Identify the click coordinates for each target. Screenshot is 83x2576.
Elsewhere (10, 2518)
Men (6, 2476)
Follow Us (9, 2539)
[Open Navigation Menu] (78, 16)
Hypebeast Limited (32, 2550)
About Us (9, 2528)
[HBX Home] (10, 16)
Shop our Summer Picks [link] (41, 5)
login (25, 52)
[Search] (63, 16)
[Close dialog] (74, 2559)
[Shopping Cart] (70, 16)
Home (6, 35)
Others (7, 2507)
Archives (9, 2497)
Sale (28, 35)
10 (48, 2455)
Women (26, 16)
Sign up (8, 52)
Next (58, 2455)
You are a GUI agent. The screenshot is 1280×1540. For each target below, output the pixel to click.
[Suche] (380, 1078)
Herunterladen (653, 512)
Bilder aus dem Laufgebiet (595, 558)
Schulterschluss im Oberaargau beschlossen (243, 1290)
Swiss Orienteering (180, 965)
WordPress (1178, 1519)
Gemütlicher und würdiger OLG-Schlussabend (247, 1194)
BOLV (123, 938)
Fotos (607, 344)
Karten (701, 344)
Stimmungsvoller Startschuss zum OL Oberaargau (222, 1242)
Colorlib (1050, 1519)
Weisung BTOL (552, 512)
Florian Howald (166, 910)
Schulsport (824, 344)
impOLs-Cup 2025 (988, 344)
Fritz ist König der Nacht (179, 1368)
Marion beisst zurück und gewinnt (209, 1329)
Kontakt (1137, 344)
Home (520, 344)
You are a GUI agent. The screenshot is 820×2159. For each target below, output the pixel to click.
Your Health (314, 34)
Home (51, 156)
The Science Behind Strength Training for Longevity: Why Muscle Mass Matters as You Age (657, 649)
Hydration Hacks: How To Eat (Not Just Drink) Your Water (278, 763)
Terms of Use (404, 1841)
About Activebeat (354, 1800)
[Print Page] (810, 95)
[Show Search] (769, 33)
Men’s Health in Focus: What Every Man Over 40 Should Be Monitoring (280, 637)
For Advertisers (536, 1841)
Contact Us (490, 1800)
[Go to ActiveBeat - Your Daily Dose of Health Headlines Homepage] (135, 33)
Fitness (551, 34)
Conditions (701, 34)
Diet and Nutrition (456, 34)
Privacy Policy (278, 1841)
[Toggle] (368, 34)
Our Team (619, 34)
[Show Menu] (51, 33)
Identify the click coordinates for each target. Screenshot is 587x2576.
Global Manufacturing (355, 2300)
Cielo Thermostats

--------------------------------------------------

Working from the records above, write out verbatim only the lines from the line containing "impOLs-Cup 2025 (988, 344)" through the line containing "Home (51, 156)".

Result:
impOLs-Cup 2025 (988, 344)
Fritz ist König der Nacht (179, 1368)
Marion beisst zurück und gewinnt (209, 1329)
Kontakt (1137, 344)
Home (520, 344)
You are a GUI agent. The screenshot is 820×2159. For each target below, output the pixel to click.
Your Health (314, 34)
Home (51, 156)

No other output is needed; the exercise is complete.